Air pollution: A recurring environmental alert

The movie repeats again. In February, the city registers high levels of air pollution as a result of forest fires in the region. But burning is not the only source that affects air quality; also motor vehicles -especially those that use diesell or those with more years of circulation, as is the case of cargo transport- and industries, especially those that depend on coal for their industrial processes.

The problem is not recent and has been very well diagnosed, so much so that almost 2 years ago a new plan was launched to decontaminate the city’s air for next years.

Having a document public policy guidance is a first step, but it is not enough. In fact, in recent years several Conpes and different resolutions have been published to combat this silent enemy that affects the main cities of the country.

Today, given the evidence of the perverse effects of climate change and the need of moving towards less polluting energies, people are more aware of the need to strengthen regulations and change behaviors.

This means modifying consumption habits and improving controls on poor agricultural and livestock practices that put pressure on the felling of forests, forest burning and increased water consumption, which leads to the disappearance of biodiversity in various areas of the national territory.

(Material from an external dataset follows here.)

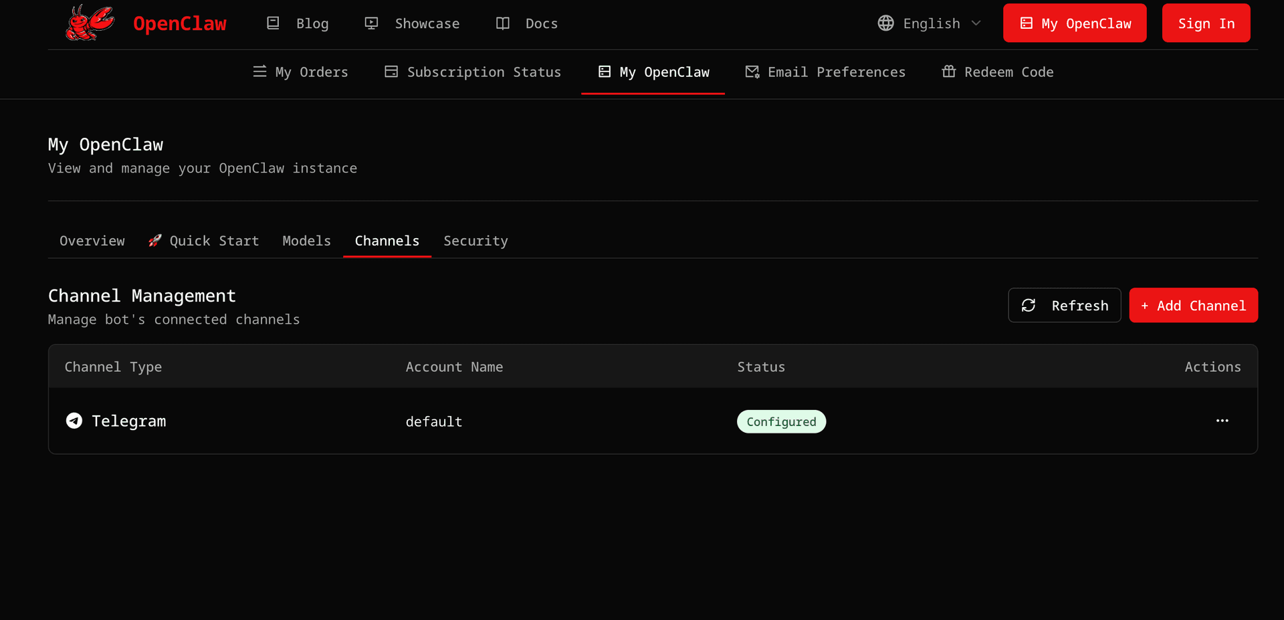Click the Redeem Code gift icon

click(948, 72)
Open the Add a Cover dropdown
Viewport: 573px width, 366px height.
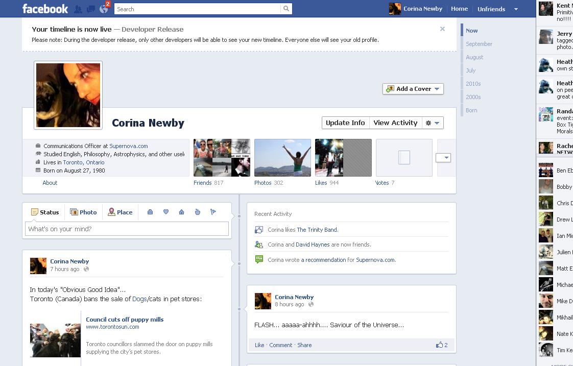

Bogotá ha demonstrated its commitment to improve air quality in recent years. On the one hand, the Council’s agreements for the energy transition in public transport and, on the other, the administration’s commitment to incorporate urban areas into the POT for better air, the increase in the number of wetlands and the protection of the eastern hills, added to an interesting commitment to increase urban trees throughout the city.

However, it has been difficult to obtain good results in the south west – in sectors such as Sevillana – where, historically, there are serious problems due to fixed and mobile sources. Nor has much been achieved to renew the fleet of cargo vehicles or at least force them to use filters or catalysts in their combustion systems. Not to mention the car owners and motorcycles who evade the technical-mechanical inspection.

Notwithstanding the foregoing, it must be recognized that the dismantling of the provisional SITP and the bill and plate extended can bring positive impacts to the environment, but not so much if nothing is done with freight transport and the imminent increase in motorcycle sales. In addition to a deteriorated road network that also carries material resuspended in the air.

It does not make sense for Bogotá to do the task if the neighboring municipalities are lax in their policies and controls. Here it is also important to evaluate the role of the CAR in preventing forest fires and agricultural burning carried out by some peasants in order to ‘prepare’ the land for the first crops of the year.

Improving quality of the air transcends the geographical limits and the administrative competences of a city. What many experts have called ‘governance of the air’ is urgently required. In any case, concrete results are needed soon and without delay.